___ SELECTED TEXT
Participants were asked to report the effective composition of their household on the previous day. In this study, we assumed that each participant had contact with all household members they reported while completing the survey.
Statistical analyses
Adult participants were grouped according to six age groups: 18–29, 30–39, 40–49, 50–59, 60–69, ≥ 70 years old. For each campaign, participants whose declared number of contacts fell within the top 1% of the distribution were considered to have incorrectly filled out the survey and were removed from the analysis. Amongst the remaining participants we censored daily individual’s contacts at 50 contacts per day in order to match previously published contact surveys [3]. Individuals reporting more than 50 contacts in a day were considered as hyperconnected. Unless declared otherwise, this censoring was applied to all results. For hyperconnected individuals, the distribution of contacts in the different settings other than the household was maintained when censoring. Specifically, for each participant contacts with members of the household were kept as declared, while the remaining contacts (up to a total of 50) were redistributed according to the distribution over the different settings, i.e. respecting the proportion of contacts declared by the participant in the different other settings.
______
• _WHAT THE TASK ASKS_: Copy the stretch of the survey methods text from "Participants were asked" through "completing the survey." word for word.
___ DATA UNDER STUDY
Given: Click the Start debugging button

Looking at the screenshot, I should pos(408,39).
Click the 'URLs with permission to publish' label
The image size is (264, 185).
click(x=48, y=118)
______
• _RESULT OF THE TASK_:
Participants were asked to report the effective composition of their household on the previous day. In this study, we assumed that each participant had contact with all household members they reported while completing the survey.